Dr Denis Kutosi, a medical officer at Cure Children Hospital in Mbale City, blamed the infections on poor hygiene in schools and at homes.
“The toilets in most schools are not disinfected from one year to another yet the population in these schools is too high, meaning if one girl has an infection, all the remaining 99 girls will get infected,” he said.
He said girls get UTIs more often than boys due to differences in their body shape and length of the urethra (the tube through which urine flows out of the bladder and your body).
“Girls have shorter urethras than boys, and the opening lies closer to the anus and the vagina, where bacteria are likely to be and when that happens, bacteria may take hold and grow into a full-blown infection,” he said.
Mr Mubakar Masifa, the head teacher of Bukonde Secondary School, blamed the poor sanitation at school on the lack of access to water.
“Most times we are forced to close toilets, especially in the dry season due to bad odour that reaches learners in class. But at the end of the day, you will have to open them since they are facilities of convenience,” he said.
Ms Annet khaniza, a teacher at Wastemba Primary School in Namabasa Sub-county, said they share toilets with outsiders.
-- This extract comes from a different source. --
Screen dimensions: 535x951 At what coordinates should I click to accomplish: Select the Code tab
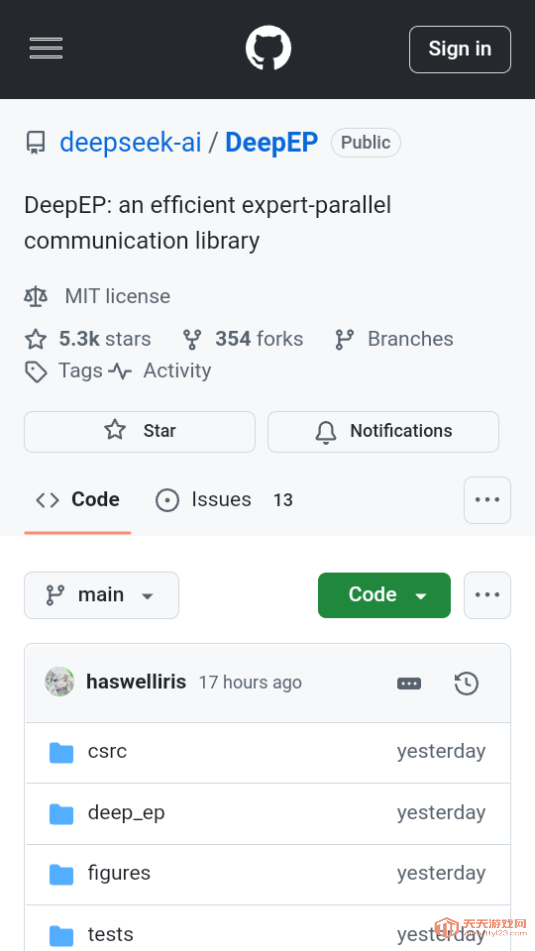(78, 500)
“Because we don’t have a fence around the school, outsiders take advantage and use the school toilets. This could lead to a situation where our pupils get infections,” she said.
Mr Abdullah Magambo, the speaker of Mbale City, said: “We have moved around schools in Mbale City and what we have found is too alarming. Some schools don’t have toilets and those that have them, the facilities are in a very poor state when it comes to hygiene.”
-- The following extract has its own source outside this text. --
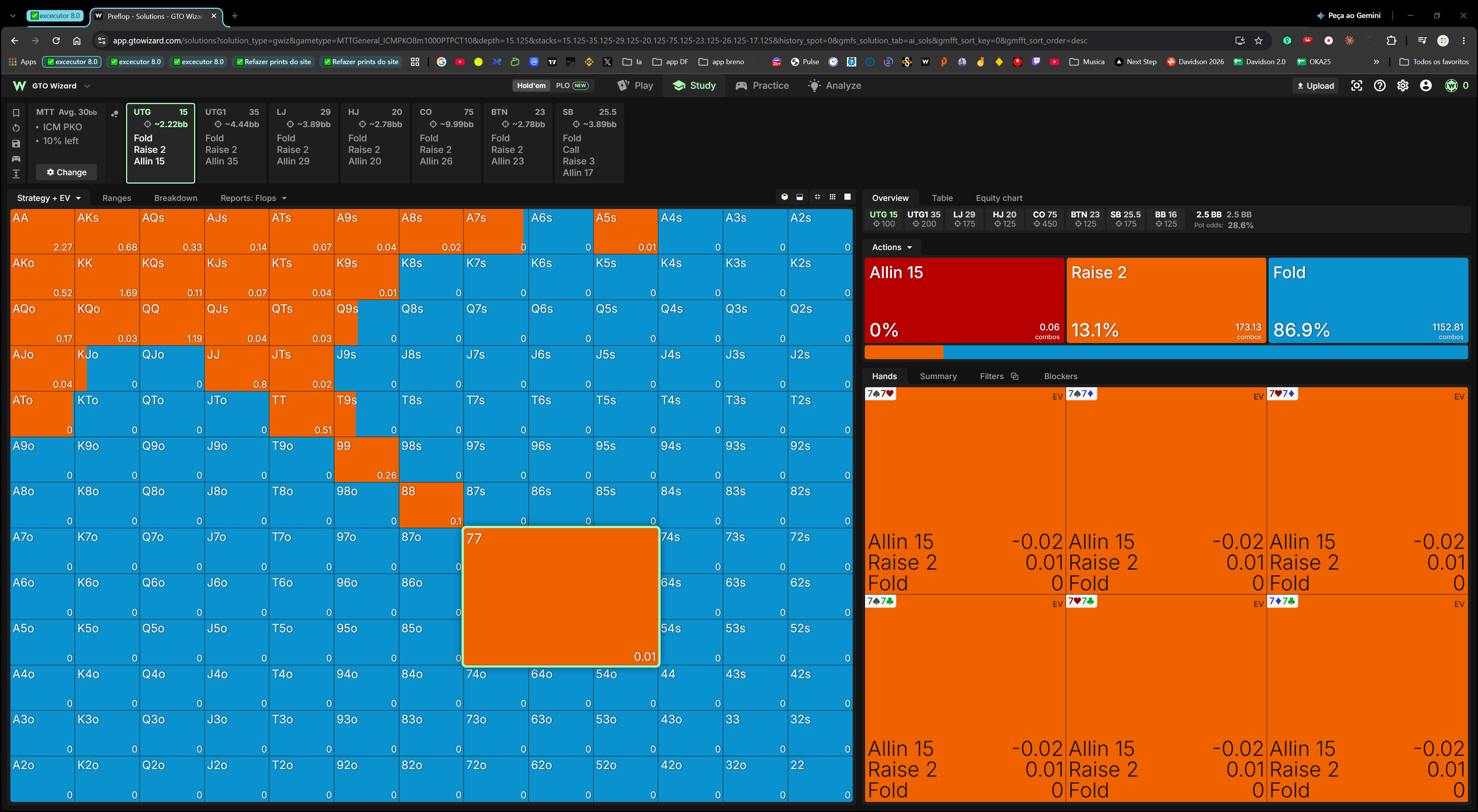Click the Upload button
Image resolution: width=1478 pixels, height=812 pixels.
pos(1315,85)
Ms Josephine Lunyolo, the secretary for production and social services in Mbale City, said they will launch a campaign to promote hygiene in the schools to reduce the spread of infections.
It is against this background that WaterAid Uganda, a non-governmental organisation, has offered to support five schools and seven health centres in a bid to help promote good hygiene.
The programme will last six months and will be done in two phases.
The organisation is providing facilities worth Shs900 million. They include waterborne and drainable toilets in schools, rain water harvesting tanks of 10,000 litres, hand washing facilities and water purifiers, among others.
The beneficiary schools and health facilities include Bukonde Secondary School, Watsemba Primary School, Musoto Primary School, Mbale City Health Centre III, and Bufumbo Health Centre, among others.
Mr Caesar Kibungwe, a representative from WaterAid Uganda, said they want learners to have clean toilets, which will enable them to have better education.
“We want to provide good waterborne toilet facilities to health centres [to help] patients and expectant mothers have a conducive environment,” he added.